Objective – Reproduce the rows word for word, beginning at the line that contains "This screenshot has height=513, width=1068." and stopping after the line that contains "Action: pyautogui.click(x=712, y=112)". Leave the pictures out of your answer.

Given information –
┄┄┄┄┄┄┄┄┄┄

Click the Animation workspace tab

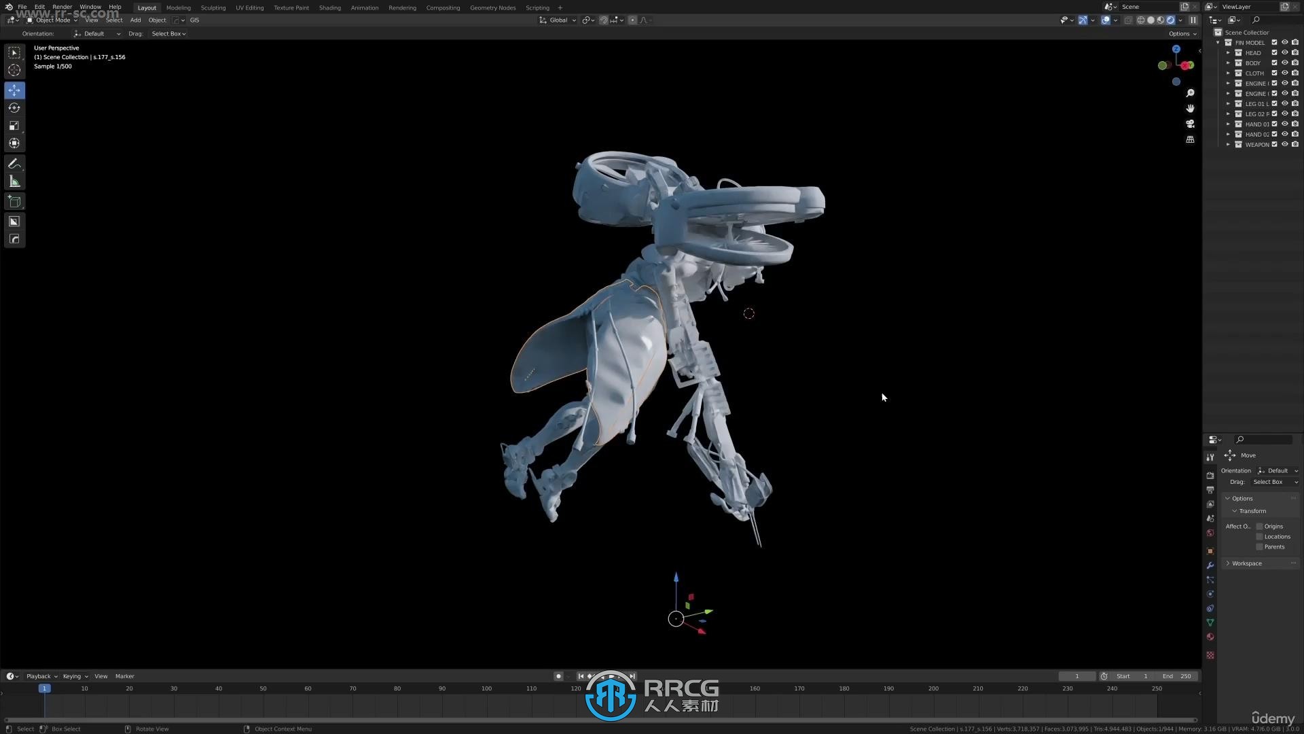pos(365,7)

┄┄┄┄┄┄┄┄┄┄

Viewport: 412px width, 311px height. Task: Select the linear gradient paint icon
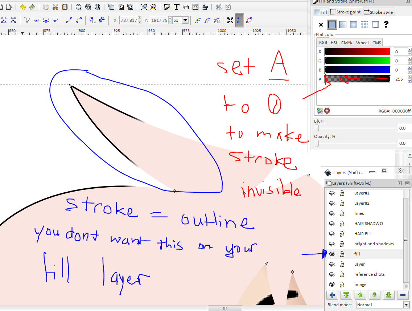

┄┄┄┄┄┄┄┄┄┄

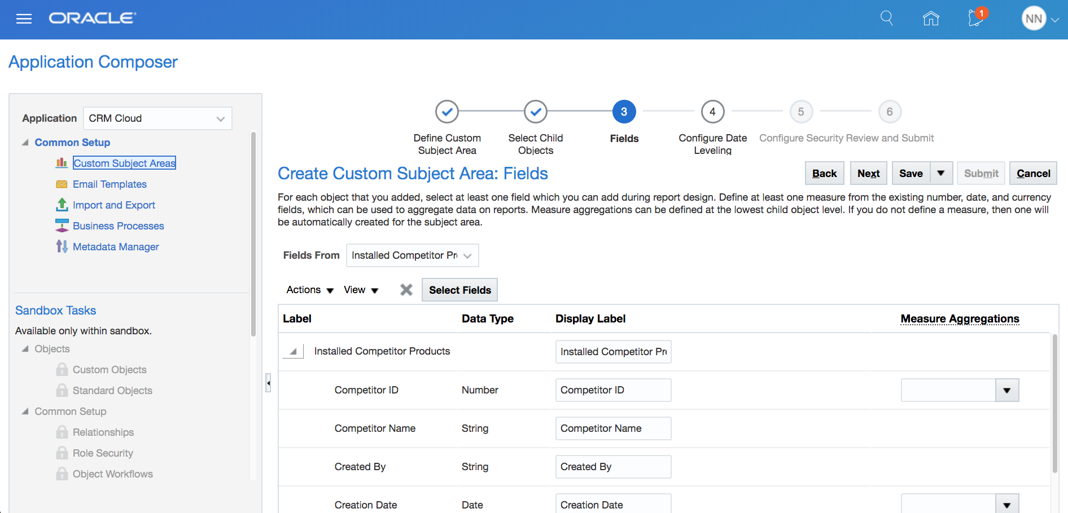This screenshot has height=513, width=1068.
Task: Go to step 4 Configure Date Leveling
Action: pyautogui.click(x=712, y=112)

┄┄┄┄┄┄┄┄┄┄

Complete output –
This screenshot has height=513, width=1068.
Task: Go to step 4 Configure Date Leveling
Action: pyautogui.click(x=712, y=112)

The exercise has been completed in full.